While there was an increase in enforcement and public education, irresponsible and unsafe behavior ran rampant in Ghost Watershed this summer, believes the Ghost Watershed Alliance Society (GWAS).

GWAS members have documented the environmental damage and risk to public health and safety resulting from a summer surge in random camping and target shooting in the watershed.

They say many random campers left volumes of toilet paper and fecal matter, abandoned garbage at sites, destroyed green trees, lit unsafe campfires, and camped too close to creeks.

Additionally, target shooters left behind large amounts of target and shell debris while shooting without an adequate backdrop or too close to other people. They also noted the illegal use of restricted weapons on public lands.

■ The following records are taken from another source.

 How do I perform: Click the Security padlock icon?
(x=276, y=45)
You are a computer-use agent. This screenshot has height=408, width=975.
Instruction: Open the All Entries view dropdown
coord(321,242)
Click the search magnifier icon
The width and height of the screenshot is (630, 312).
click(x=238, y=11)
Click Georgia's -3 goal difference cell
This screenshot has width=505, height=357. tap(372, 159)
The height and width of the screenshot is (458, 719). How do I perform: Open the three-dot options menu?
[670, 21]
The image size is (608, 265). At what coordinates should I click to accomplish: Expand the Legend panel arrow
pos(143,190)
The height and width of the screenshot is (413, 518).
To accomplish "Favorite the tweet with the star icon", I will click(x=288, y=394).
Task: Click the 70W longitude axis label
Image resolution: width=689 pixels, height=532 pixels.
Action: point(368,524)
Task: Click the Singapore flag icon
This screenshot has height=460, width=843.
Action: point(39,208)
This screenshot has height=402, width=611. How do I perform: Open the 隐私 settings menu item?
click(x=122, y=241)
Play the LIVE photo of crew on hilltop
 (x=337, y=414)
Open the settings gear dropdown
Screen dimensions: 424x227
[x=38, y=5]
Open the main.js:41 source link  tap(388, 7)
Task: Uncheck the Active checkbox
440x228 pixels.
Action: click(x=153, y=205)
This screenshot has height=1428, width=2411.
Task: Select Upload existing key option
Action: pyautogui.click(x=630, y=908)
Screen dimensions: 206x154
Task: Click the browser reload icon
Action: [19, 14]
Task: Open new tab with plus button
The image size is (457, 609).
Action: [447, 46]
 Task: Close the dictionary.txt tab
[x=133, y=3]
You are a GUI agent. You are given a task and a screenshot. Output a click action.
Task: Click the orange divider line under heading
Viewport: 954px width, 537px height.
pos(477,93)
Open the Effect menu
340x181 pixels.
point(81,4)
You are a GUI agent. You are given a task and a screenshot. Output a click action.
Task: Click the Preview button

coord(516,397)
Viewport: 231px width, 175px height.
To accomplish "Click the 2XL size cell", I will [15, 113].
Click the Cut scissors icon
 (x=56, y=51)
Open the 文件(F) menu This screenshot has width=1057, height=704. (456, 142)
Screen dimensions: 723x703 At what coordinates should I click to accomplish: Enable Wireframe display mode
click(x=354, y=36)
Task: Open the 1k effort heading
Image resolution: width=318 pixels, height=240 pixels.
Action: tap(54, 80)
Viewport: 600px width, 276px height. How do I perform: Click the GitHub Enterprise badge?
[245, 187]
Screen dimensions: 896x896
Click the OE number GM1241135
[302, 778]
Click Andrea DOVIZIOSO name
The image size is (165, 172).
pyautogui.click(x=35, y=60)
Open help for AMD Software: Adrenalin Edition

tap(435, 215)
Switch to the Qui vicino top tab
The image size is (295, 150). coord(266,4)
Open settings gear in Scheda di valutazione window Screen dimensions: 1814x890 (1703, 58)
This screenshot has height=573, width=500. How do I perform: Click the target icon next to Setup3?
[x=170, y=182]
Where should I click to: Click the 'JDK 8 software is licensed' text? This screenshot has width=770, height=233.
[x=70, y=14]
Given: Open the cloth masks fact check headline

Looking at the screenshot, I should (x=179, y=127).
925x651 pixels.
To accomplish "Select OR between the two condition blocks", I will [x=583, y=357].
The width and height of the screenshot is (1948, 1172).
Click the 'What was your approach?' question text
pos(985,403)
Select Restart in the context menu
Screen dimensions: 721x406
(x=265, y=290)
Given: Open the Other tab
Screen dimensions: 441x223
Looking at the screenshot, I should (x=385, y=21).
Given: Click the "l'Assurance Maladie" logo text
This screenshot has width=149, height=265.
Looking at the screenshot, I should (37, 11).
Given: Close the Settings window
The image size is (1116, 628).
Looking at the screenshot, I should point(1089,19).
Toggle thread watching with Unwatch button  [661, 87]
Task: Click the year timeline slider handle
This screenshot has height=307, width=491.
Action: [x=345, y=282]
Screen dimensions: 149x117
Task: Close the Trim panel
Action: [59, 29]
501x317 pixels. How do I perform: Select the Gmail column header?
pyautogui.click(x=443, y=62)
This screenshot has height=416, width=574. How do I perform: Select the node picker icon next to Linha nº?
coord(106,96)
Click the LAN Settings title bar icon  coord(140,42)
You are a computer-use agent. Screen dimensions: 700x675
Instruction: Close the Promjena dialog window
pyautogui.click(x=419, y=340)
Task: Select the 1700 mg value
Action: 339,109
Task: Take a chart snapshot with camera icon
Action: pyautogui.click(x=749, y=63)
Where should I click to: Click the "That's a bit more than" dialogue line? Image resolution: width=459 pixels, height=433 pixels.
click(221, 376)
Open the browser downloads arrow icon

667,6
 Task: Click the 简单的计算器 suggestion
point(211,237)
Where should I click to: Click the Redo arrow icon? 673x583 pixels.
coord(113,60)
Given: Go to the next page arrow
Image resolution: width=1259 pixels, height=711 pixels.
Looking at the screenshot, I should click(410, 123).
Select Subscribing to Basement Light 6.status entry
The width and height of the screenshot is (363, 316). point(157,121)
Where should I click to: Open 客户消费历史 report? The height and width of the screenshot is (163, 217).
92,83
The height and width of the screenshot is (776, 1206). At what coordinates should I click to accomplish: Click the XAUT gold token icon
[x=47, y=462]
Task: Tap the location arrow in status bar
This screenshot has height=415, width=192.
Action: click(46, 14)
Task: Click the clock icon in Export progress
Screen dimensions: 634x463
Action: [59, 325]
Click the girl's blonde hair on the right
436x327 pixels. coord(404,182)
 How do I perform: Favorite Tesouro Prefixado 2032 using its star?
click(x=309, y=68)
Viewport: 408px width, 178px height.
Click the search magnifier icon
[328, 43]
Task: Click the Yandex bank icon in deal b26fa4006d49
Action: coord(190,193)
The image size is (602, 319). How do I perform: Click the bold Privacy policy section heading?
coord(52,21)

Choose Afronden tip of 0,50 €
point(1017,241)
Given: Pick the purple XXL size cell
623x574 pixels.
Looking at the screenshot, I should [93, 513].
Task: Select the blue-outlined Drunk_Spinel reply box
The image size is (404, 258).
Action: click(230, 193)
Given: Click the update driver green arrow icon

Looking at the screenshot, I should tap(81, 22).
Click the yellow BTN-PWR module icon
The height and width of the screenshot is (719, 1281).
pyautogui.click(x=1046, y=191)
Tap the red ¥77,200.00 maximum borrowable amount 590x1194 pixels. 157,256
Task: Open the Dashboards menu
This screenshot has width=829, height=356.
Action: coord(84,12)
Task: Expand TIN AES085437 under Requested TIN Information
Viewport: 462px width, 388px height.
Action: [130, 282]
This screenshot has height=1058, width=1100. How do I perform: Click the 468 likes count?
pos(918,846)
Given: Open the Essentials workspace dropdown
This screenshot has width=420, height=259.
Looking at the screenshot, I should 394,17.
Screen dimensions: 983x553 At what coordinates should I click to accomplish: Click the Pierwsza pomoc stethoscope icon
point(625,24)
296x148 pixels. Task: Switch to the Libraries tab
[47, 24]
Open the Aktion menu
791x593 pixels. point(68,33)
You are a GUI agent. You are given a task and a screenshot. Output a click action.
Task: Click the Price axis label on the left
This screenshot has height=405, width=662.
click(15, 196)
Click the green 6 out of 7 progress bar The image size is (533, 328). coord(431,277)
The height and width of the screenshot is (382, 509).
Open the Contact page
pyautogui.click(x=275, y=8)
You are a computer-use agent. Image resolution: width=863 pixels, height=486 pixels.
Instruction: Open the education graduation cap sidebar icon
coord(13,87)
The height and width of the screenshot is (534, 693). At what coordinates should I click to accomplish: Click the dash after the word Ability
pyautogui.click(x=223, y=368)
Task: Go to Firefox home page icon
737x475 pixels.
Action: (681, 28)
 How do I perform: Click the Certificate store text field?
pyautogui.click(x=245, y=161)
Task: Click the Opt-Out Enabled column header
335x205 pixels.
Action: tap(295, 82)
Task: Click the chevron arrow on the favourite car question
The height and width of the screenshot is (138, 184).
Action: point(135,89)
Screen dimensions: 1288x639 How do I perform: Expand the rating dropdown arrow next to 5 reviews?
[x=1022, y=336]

"Although more needs to be done, the Government of Alberta has reacted," states GWAS in a news release. "It is now time for all of us Albertans to step up and change the way we recreate to reduce our impact on the landscape."

GWAS executive director Marina Krainer says it's important to remember this is not only an environmentally-sensitive area, it's a source watershed for Cochrane as well as Calgary.

One of the cleanup events held this summer was done in partnership with the Alberta Backcountry Hunters and Anglers on July 11 near a site where GWAS completed stream bank restoration last year. Within three hours, volunteers collected and removed 860kg of trash plus a truck load of metal.

There has been at least one other cleanup, she says. Additionally, she was told Alberta Environment and Parks pull out 21,000 lbs of trash from dumpsters placed in the area for the May Long Weekend.

GWAS officials have met with Banff-Kananaskis MLA Miranda Rosin to discuss the need for further sanitary facilities, effective education and enforcement of existing rules, impacts to the regional water supply, and the lack of awareness of an evacuation plan for backcountry users in the event of a serious wildfire.

"She was very support of us to share that message with the government and see if we can find some solutions for it, " says Krainer. "She was also very interested in taking a tour of the area in the next little while. So, we're hopeful that we've opened some doors."

Alberta Environment and Parks were contacted for additional information last Thursday, but has not yet obliged with an interview.